Case ID: ad2d_257/html/0461-01.html
Source: Caselaw Access Project
Author: {"author": "", "license": "Public Domain", "url": "https://static.case.law/"}
Date Created: 2024-08-24T03:29:51.129683

The People of the State of New York, Respondent, v Clarence Rogers, Appellant.
    [682 NYS2d 841]
   —Judgment, Supreme Court, New York County (Carol Berkman, J.), rendered June 24, 1996, convicting defendant, after a jury trial, of robbery in the second degree, and sentencing him, as a second felony offender, to a term of 7V2 to 15 years, unanimously affirmed.

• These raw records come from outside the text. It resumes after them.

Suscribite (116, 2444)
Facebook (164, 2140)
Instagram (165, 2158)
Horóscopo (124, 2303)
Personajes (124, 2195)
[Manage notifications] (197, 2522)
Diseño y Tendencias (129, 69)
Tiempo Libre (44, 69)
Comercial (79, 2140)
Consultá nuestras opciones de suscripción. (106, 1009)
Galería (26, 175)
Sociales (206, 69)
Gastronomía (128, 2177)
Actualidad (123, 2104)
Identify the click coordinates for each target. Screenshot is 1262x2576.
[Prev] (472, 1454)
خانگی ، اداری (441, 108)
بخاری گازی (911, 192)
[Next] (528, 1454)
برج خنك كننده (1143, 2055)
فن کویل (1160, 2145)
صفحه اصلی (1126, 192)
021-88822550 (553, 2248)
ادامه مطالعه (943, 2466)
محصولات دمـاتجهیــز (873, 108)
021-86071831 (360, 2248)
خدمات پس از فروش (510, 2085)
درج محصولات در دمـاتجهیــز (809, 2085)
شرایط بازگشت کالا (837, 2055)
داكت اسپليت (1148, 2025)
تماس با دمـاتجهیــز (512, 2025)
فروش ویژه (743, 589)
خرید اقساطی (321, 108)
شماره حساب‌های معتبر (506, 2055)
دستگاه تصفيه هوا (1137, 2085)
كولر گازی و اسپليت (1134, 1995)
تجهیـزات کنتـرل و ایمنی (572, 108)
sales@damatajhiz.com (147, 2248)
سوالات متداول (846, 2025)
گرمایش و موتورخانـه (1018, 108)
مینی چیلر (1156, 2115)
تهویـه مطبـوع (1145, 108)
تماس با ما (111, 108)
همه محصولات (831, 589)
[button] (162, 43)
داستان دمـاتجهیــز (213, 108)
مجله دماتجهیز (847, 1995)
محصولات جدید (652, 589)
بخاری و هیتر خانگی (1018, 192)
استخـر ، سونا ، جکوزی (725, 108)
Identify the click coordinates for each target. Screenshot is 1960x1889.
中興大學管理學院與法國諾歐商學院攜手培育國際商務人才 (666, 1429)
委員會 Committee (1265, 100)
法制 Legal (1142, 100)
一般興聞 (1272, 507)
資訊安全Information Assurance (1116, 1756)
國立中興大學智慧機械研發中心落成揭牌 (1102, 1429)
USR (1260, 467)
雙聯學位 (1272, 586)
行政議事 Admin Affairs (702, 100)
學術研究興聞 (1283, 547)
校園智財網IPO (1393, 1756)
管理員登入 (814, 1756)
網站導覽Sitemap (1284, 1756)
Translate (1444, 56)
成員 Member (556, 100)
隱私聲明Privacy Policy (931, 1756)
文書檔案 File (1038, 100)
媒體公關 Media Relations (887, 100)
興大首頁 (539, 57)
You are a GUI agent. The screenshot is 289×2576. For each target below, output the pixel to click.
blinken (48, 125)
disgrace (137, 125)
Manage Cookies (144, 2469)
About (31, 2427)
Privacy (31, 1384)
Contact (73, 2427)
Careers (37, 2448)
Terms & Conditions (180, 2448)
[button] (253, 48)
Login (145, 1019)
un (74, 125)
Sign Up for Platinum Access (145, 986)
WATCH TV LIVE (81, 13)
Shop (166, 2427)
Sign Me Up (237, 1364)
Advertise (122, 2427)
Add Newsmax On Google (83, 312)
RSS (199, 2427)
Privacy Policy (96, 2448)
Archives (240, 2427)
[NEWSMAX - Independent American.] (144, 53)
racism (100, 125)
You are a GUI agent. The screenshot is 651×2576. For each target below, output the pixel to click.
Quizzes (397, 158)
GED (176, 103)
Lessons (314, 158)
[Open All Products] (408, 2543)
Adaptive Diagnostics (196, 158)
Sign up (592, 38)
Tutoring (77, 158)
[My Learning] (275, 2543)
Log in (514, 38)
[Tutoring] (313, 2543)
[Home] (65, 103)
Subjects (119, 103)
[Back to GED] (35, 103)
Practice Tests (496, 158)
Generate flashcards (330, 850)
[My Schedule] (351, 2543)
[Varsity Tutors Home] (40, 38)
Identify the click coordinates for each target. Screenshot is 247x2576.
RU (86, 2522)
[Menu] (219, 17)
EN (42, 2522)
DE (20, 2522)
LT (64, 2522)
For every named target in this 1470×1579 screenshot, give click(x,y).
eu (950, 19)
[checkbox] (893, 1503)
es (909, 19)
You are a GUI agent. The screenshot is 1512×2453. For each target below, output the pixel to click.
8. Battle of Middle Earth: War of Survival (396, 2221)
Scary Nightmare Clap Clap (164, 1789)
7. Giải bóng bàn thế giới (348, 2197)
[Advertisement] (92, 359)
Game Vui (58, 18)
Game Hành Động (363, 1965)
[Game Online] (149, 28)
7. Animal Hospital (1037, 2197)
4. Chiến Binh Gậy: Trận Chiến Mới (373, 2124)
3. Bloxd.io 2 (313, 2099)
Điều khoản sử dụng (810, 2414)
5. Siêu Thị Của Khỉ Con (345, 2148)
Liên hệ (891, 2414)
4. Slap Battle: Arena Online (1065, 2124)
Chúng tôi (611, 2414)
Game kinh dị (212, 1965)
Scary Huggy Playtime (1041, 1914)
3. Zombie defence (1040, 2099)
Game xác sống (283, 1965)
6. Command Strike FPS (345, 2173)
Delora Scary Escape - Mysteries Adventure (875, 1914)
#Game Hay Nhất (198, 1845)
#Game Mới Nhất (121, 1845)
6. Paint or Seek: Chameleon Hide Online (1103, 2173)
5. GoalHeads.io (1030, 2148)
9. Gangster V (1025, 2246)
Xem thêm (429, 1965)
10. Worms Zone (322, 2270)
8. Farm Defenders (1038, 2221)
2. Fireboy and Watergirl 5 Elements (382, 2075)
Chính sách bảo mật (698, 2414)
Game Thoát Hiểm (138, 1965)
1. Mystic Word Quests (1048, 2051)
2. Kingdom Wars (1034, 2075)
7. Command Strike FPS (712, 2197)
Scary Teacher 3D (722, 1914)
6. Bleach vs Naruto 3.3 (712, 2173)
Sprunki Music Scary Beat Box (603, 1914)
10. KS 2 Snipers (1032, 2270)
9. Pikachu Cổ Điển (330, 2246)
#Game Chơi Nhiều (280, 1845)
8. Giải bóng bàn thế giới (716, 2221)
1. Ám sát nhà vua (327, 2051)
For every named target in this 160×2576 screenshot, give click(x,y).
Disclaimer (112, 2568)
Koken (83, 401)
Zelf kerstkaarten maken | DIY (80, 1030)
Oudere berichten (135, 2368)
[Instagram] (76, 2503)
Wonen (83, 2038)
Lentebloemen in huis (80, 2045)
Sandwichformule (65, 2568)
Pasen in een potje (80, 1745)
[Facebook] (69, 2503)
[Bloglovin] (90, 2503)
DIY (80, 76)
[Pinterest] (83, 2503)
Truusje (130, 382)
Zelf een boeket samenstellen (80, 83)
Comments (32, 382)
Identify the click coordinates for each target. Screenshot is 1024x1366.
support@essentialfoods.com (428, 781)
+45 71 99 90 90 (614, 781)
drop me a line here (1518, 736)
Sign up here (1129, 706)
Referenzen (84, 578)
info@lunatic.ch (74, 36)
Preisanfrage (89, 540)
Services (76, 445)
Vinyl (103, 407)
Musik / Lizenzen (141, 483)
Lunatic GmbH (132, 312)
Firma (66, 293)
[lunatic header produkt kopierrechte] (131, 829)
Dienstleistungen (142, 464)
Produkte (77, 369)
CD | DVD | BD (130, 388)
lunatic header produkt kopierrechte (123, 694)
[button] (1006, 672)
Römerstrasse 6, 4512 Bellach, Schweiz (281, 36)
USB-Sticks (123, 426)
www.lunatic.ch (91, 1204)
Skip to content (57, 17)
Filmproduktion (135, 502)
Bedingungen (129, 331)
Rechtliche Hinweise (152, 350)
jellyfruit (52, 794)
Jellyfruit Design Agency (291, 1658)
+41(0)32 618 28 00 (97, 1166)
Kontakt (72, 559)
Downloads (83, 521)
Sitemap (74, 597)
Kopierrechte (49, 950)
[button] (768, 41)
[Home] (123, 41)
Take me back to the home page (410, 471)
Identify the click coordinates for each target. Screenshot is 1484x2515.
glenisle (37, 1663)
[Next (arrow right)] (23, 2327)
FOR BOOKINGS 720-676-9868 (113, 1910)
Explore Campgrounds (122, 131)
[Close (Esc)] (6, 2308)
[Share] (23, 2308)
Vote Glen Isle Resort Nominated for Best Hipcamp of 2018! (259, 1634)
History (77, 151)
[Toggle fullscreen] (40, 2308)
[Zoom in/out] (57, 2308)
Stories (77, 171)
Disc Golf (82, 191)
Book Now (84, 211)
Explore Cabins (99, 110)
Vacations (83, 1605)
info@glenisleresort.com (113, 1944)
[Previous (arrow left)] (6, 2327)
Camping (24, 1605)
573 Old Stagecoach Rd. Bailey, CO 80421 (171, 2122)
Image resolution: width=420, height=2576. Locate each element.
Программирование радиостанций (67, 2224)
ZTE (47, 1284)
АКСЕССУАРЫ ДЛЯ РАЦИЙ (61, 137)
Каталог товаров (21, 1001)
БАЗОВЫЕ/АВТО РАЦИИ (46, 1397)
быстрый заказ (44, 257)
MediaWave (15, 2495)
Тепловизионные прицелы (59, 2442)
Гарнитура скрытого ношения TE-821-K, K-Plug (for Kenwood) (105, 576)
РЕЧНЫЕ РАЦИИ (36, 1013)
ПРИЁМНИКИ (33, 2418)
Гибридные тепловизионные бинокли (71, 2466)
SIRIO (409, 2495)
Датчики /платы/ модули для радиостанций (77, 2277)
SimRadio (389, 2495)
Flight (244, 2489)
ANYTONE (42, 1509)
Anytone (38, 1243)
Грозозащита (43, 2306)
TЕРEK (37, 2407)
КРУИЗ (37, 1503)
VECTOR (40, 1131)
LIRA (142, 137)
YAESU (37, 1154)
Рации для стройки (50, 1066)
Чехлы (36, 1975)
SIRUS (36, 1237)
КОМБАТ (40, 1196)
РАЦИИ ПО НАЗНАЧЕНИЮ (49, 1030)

The court’s Sandoval ruling was a proper exercise of discretion. We conclude that, when read in the context of what preceded and followed it, the Sandoval ruling (which defendant did not seek to clarify) granted defendant’s request that the People be permitted to elicit only the number of defendant’s felony and misdemeanor convictions and not, as requested by the People, their nature and underlying facts. Defense counsel’s silence following the ruling indicate that this was how counsel interpreted it.

Defendant’s challenges to the People’s summation are unpreserved and we decline to review them in the interest of justice. Were we to review these claims, we would find that they would not warrant reversal (see, People v Overlee, 236 AD2d 133, lv denied 91 NY2d 976). Concur—Sullivan, J. P., Lerner, Rubin and Tom, JJ.